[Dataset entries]
———

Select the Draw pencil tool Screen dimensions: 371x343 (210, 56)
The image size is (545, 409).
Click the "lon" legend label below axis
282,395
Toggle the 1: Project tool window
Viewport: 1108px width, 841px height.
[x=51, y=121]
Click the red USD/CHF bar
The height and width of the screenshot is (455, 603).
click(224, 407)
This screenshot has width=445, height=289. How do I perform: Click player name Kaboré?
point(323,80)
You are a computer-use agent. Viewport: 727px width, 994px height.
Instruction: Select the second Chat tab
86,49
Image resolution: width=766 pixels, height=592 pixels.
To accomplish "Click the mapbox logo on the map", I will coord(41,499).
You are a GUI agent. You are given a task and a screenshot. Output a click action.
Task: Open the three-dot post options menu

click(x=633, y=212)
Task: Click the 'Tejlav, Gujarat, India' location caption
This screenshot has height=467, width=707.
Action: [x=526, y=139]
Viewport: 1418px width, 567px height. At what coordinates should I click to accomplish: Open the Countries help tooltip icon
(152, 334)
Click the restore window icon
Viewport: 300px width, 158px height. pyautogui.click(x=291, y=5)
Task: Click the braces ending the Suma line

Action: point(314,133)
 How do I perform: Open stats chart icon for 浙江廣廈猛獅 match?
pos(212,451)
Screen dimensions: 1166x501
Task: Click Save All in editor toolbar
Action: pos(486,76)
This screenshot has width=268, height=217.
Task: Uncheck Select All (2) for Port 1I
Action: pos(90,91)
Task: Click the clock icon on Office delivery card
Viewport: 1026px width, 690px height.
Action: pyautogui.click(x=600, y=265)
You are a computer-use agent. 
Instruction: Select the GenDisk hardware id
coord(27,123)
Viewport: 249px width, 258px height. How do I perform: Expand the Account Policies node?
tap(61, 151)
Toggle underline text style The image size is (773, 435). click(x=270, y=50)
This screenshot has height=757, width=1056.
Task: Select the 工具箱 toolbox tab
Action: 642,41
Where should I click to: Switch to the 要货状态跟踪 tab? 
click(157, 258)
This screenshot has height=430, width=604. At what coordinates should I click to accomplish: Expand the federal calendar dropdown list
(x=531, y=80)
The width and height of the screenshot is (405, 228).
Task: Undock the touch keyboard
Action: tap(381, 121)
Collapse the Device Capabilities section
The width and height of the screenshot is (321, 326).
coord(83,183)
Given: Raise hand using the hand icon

———

**Work instruction**. Which lines of the data include the string "computer"? Find them and copy each one.

**Response to the exercise**.
You are a computer-use agent. Viewport: 727px width, 994px height.
You are a computer-use agent. 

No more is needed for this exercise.